When Fry took the job at SMU, he was promised that he would be allowed to recruit black athletes.  Jerry LeVias became the first black player signed to a football scholarship in the Southwest Conference. In 1966, LeVias made his debut one week after John Hill Westbrook of Baylor became the first black player to play for a conference team. Fry received abuse for recruiting a black player to SMU in the form of hate mail and threatening phone calls, but he downplayed the treatment, because the harassment of LeVias was much, much worse.

During the 1966 season, Hayden Fry lifted SMU back to national prominence, when SMU was ranked ninth in the nation and won its first conference championship in 18 years, their seventh overall. Fry also won Conference Coach of the Year. SMU lost the Cotton Bowl Classic to the Georgia Bulldogs 9–24. John LaGrone, who earned conference honors from 1964 to 1966, was the first Mustang player to be selected as both an All-American and Academic All-American when he was honored following the 1966 season.
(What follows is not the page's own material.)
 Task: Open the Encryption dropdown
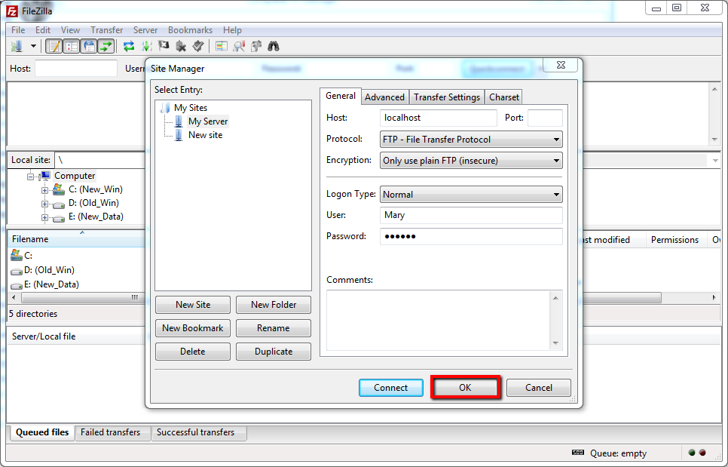pos(472,161)
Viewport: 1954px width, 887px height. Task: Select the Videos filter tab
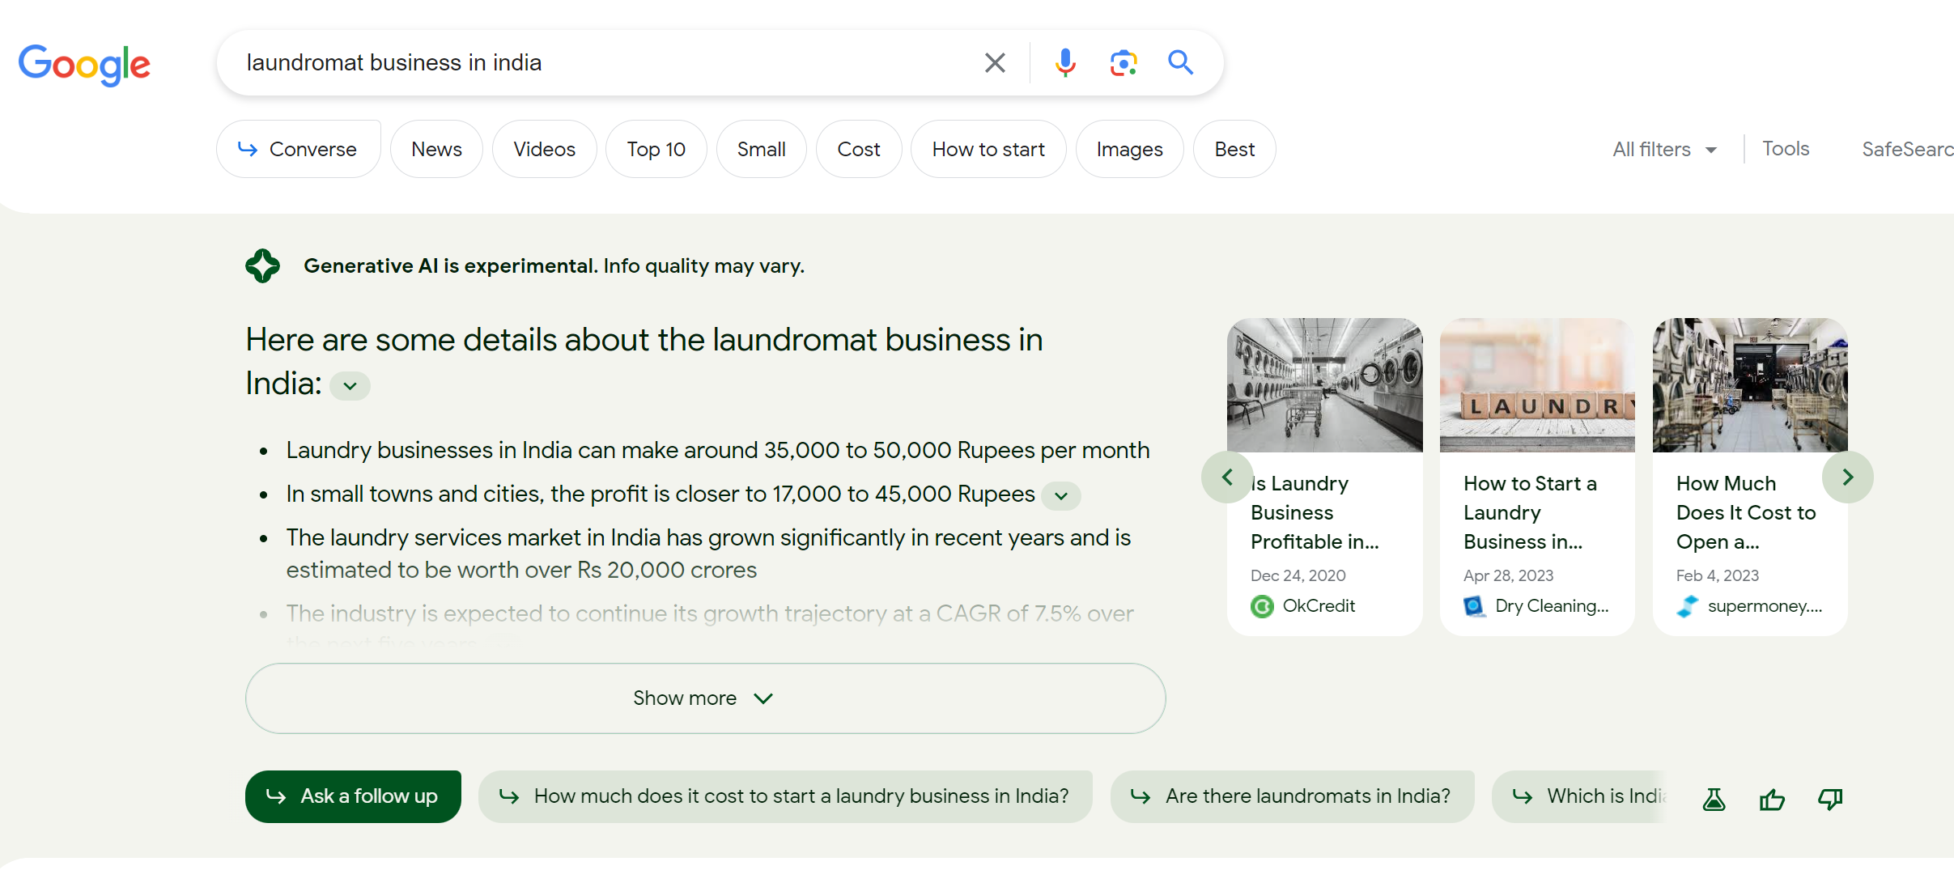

During the 1968 season, combined with quarterback Chuck Hixson, Levias helped lead the Mustangs to a 28–27 win over Oklahoma in the 1968 Astro-Bluebonnet Bowl, giving SMU its first bowl victory since the 1949 Cotton Bowl Classic. SMU and Oklahoma combined to score 35 points in the fourth quarter. SMU stopped Oklahoma short of a potential game-winning two-point conversion with 1:16 left to play. LeVias was selected as an all-conference player as a senior for the third time.

Fry's Mustangs then had just a 12–20 record over the next three years, from 1969 to 1971. That put Fry's job risking, and rumors started to swirl after the Mustangs started the 1972 season at 4–4. Not even a three-game winning streak could save Fry. After a 7–4 season in 1972, Fry was fired at SMU, which robbed the Mustangs of a bowl berth. In his 11 seasons at SMU, Fry compiled a 49–66–1 record.

Dave Smith era (1973–1975)
After Fry's departure, Dave Smith, a former assistant coach under Fry, took his place as head coach. Coming off a 7–4 season with Oklahoma State, Smith had two consecutive 6–4–1 seasons with SMU, with his final season resulting in a 4–7 record. In three seasons with SMU, Smith compiled a 16–15–2 record. Smith was replaced by Ron Meyer in 1976.

A winning record (1976–1986)
Coach Ron Meyer came to SMU in 1976 from the Dallas Cowboys in the 1970s (including a Super Bowl win) and a stint with UNLV. Coach Meyer was notable for his recruiting tactics, including visits each year to the homes of 70 or more of the top recruits per year. His most notable recruits were future NFL running backs Eric Dickerson and Craig James before the 1979 season, as both their high school teams went 15–0 and won state championships. Combined with blue chip running back Charles Waggoner, the three backs were nicknamed the "Pony Express" running attack and shredded opposing defenses in the option offense led by quarterback Lance McIlhenny.  In 1981, the Mustangs' performance earned them recognition by the National Championship Foundation as one of its five co-national champions. The final Associated Press poll ranked SMU No. 5, four spots behind AP national champion Clemson. The team was not ranked in the coaches' poll at all due to a rule forbidding teams on probation from consideration. 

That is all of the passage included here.